In the choir photo I am in the third row up, second from the left, in grade nine. Look at that flip on my hair ends. This was produced from rolling on huge rollers then sleeping on them each night. I would never attempt this today, I want to feel that fluffy pillow calling my name.
The bottom photo is me today. I don’t know what to think about it. I have produced three great children, worked in burger joints, worked for the telephone company as a phone operator, worked in retail stores and grocery stores at seasonal times, and worked as a mommy also. I owned my own antique business for several years, refinishing antique furniture. I have been a professional caregiver for over 20 years, caring for strangers and family. Today, I still care for family and also write.
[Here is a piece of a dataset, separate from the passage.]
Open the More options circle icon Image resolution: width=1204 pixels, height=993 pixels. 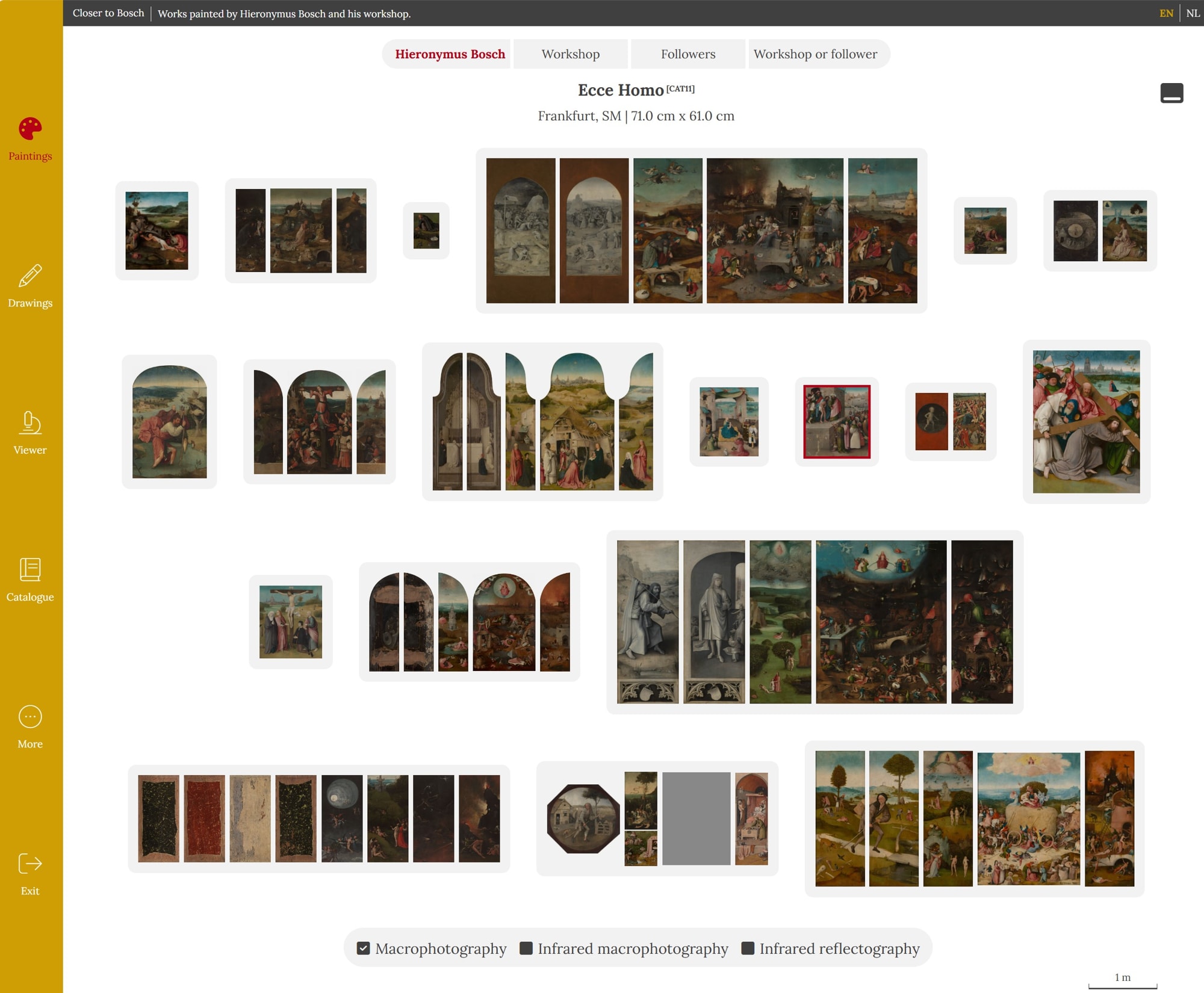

Tomorrow evening I am going to my 40th class reunion. I have never attended any before so this is my first. I am really being shy, knowing I have gained weight, am a divorced woman, and do not have a so-called career. What am I going to talk about? Do I have anything to say besides caring for Al? Will anyone find my life interesting enough to hang around and chat for a while? Will they look at my name tag and stand back in shock because I am not the smaller version of me with no tum-tum?
I am really nervous, but I have to go. I may not be around for the next one, and I really do want to see old friends, and besides, I have a caregiver expected to be here so I can have time for myself. Now let’s kick my butt and head me towards that door!